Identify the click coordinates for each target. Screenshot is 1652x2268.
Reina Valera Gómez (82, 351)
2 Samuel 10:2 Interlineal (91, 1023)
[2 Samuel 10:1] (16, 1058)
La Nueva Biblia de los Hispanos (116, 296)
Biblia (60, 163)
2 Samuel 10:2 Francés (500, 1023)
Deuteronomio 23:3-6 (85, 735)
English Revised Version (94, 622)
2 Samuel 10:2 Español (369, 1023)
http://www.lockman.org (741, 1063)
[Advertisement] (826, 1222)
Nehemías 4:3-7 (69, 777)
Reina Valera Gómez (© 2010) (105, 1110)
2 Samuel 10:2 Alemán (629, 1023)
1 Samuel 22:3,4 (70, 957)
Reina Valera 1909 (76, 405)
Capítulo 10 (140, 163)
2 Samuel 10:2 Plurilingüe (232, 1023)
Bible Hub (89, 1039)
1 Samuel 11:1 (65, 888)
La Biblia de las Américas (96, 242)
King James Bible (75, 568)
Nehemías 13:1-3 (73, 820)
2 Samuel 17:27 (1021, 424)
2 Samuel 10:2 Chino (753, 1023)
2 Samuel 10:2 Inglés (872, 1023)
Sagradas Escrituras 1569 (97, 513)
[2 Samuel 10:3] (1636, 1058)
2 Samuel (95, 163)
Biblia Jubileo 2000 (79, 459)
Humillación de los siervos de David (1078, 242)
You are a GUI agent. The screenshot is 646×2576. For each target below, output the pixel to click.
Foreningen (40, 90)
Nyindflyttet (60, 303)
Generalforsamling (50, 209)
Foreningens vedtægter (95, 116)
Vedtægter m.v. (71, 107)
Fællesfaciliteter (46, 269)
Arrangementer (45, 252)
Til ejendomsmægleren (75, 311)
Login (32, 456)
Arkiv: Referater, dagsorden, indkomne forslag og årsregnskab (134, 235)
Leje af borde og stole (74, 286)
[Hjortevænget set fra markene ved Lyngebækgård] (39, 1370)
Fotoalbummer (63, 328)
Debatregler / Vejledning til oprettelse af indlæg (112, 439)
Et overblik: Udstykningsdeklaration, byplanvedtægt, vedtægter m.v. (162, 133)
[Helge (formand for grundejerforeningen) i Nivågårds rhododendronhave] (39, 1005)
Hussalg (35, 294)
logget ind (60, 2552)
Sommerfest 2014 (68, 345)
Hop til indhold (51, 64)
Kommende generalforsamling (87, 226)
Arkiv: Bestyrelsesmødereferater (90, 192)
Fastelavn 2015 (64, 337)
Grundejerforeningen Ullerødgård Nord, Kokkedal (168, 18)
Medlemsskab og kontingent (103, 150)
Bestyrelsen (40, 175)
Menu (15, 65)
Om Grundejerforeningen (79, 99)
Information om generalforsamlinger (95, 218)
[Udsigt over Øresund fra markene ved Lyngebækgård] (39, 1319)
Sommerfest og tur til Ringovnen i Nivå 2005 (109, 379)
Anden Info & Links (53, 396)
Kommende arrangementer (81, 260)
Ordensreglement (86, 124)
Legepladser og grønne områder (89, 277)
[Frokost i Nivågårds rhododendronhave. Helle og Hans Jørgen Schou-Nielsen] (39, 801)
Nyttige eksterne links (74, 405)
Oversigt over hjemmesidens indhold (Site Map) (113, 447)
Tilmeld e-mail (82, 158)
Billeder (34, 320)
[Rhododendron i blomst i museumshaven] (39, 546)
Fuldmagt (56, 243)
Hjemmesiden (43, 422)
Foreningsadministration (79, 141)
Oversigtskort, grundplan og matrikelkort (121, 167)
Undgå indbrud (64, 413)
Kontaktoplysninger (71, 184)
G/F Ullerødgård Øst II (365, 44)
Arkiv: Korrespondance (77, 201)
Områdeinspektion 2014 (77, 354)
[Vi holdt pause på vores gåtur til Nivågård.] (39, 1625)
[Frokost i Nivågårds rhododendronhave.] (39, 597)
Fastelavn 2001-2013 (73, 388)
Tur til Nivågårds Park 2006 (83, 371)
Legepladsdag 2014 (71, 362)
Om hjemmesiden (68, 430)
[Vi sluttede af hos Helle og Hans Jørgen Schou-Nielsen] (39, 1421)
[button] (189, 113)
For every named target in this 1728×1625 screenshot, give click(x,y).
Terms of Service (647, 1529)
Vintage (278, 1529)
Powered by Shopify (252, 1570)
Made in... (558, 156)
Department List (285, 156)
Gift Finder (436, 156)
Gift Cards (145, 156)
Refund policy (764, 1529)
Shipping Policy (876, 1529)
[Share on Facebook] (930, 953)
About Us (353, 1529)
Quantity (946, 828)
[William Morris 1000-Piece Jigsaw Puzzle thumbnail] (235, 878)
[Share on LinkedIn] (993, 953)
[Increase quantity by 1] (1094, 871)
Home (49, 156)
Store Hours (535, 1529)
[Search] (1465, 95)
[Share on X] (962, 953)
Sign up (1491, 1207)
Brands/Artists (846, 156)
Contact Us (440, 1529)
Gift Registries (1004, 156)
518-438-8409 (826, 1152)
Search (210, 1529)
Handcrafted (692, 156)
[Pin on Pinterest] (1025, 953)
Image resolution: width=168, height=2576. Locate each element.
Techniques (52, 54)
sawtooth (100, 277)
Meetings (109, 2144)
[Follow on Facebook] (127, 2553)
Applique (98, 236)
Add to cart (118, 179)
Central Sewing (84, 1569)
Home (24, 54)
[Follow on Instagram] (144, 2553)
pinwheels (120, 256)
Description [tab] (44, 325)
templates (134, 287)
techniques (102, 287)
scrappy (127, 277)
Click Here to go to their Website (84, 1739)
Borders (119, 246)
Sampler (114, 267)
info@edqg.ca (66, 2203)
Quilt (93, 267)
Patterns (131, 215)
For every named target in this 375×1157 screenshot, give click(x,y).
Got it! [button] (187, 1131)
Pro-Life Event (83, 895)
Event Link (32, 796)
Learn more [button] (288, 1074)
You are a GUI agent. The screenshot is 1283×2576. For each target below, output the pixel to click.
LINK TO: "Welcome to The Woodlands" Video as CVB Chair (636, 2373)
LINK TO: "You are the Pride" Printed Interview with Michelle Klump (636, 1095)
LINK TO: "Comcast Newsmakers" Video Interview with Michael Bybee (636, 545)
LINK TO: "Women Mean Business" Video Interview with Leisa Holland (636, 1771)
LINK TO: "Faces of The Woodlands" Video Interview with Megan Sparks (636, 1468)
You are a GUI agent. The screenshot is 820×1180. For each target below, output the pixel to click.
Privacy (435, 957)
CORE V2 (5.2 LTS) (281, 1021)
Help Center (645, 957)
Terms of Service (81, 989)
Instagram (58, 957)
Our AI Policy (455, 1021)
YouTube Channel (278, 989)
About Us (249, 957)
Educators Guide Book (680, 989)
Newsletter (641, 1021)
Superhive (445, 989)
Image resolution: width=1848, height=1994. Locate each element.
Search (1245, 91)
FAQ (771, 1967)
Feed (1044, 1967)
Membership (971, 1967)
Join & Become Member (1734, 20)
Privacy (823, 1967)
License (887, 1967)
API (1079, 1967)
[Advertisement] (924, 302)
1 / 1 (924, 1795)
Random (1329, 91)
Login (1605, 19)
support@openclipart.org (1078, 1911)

___

● **Exercise**
List the lines of the material in which the word "Video" occurs.

● **Answer to this exercise**
LINK TO: "Welcome to The Woodlands" Video as CVB Chair (636, 2373)
LINK TO: "Comcast Newsmakers" Video Interview with Michael Bybee (636, 545)
LINK TO: "Women Mean Business" Video Interview with Leisa Holland (636, 1771)
LINK TO: "Faces of The Woodlands" Video Interview with Megan Sparks (636, 1468)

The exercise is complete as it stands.